↓

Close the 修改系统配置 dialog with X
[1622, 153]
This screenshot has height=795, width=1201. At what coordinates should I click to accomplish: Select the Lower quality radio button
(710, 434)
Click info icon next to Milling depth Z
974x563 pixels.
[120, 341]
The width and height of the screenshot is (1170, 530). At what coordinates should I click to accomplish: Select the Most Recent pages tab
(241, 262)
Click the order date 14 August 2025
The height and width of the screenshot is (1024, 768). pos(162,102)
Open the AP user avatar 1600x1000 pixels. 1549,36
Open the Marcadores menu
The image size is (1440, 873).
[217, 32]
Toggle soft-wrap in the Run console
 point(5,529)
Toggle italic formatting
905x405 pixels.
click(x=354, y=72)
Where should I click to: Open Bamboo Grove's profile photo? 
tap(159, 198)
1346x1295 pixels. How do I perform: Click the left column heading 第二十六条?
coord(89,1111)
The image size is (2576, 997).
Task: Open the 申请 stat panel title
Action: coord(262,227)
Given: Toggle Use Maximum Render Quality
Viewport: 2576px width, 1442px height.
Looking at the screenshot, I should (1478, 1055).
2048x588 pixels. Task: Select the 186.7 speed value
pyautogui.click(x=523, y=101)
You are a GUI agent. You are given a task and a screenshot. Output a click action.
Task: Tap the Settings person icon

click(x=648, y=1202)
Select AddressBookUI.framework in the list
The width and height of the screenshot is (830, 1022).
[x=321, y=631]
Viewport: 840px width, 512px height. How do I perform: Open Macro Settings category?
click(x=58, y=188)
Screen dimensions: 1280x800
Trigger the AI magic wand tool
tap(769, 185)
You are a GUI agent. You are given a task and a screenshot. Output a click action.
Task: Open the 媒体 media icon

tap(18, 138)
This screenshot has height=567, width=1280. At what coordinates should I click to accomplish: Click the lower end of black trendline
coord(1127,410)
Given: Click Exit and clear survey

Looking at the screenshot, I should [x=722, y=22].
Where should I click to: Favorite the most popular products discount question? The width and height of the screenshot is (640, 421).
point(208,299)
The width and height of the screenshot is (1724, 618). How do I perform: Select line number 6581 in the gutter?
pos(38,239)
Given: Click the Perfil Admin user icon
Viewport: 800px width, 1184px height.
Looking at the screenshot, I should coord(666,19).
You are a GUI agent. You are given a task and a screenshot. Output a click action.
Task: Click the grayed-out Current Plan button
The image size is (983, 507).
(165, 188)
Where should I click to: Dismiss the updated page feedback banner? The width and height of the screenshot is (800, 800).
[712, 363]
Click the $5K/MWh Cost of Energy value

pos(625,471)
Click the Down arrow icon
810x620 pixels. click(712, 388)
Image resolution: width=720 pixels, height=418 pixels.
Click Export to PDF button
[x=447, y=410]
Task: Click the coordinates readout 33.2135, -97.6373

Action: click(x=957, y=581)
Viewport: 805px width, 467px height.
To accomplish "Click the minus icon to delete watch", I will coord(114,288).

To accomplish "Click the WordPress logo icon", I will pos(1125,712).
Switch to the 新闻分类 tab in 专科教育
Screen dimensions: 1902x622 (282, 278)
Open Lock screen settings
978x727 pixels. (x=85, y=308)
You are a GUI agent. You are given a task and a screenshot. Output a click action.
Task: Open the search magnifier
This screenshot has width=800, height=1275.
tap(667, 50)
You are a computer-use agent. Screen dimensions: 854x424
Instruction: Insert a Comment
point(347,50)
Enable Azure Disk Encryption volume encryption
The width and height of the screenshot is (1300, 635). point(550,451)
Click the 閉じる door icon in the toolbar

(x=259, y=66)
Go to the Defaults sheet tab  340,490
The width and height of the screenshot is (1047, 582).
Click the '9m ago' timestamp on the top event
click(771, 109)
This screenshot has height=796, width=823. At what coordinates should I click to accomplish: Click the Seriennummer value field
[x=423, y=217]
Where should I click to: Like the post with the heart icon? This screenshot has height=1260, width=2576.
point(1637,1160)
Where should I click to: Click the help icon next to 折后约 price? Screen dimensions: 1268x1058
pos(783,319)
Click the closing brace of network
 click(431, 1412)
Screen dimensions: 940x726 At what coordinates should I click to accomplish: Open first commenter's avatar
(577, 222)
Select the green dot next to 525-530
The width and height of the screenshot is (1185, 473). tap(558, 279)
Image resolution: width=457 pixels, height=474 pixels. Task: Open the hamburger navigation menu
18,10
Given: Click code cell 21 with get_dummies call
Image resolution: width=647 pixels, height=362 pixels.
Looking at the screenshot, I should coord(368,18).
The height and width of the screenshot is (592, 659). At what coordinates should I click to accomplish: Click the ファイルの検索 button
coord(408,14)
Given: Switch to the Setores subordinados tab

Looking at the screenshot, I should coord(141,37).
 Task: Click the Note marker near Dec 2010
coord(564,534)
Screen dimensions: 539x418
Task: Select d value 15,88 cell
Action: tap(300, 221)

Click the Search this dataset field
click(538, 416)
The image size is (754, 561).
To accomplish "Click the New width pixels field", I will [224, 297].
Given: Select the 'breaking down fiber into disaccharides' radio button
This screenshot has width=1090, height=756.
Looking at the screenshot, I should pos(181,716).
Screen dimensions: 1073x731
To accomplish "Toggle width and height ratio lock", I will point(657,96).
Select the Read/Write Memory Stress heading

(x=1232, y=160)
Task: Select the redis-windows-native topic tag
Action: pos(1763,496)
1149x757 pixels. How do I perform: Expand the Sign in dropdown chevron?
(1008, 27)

↑

Copy the records above word for word, starting at the first line and ending with the line that contains "Looking at the screenshot, I should [x=722, y=22].".

Close the 修改系统配置 dialog with X
[1622, 153]
This screenshot has height=795, width=1201. At what coordinates should I click to accomplish: Select the Lower quality radio button
(710, 434)
Click info icon next to Milling depth Z
974x563 pixels.
[120, 341]
The width and height of the screenshot is (1170, 530). At what coordinates should I click to accomplish: Select the Most Recent pages tab
(241, 262)
Click the order date 14 August 2025
The height and width of the screenshot is (1024, 768). pos(162,102)
Open the AP user avatar 1600x1000 pixels. 1549,36
Open the Marcadores menu
The image size is (1440, 873).
[217, 32]
Toggle soft-wrap in the Run console
 point(5,529)
Toggle italic formatting
905x405 pixels.
click(x=354, y=72)
Where should I click to: Open Bamboo Grove's profile photo? 
tap(159, 198)
1346x1295 pixels. How do I perform: Click the left column heading 第二十六条?
coord(89,1111)
The image size is (2576, 997).
Task: Open the 申请 stat panel title
Action: coord(262,227)
Given: Toggle Use Maximum Render Quality
Viewport: 2576px width, 1442px height.
Looking at the screenshot, I should (1478, 1055).
2048x588 pixels. Task: Select the 186.7 speed value
pyautogui.click(x=523, y=101)
You are a GUI agent. You are given a task and a screenshot. Output a click action.
Task: Tap the Settings person icon

click(x=648, y=1202)
Select AddressBookUI.framework in the list
The width and height of the screenshot is (830, 1022).
[x=321, y=631]
Viewport: 840px width, 512px height. How do I perform: Open Macro Settings category?
click(x=58, y=188)
Screen dimensions: 1280x800
Trigger the AI magic wand tool
tap(769, 185)
You are a GUI agent. You are given a task and a screenshot. Output a click action.
Task: Open the 媒体 media icon

tap(18, 138)
This screenshot has height=567, width=1280. At what coordinates should I click to accomplish: Click the lower end of black trendline
coord(1127,410)
Given: Click Exit and clear survey

Looking at the screenshot, I should [x=722, y=22].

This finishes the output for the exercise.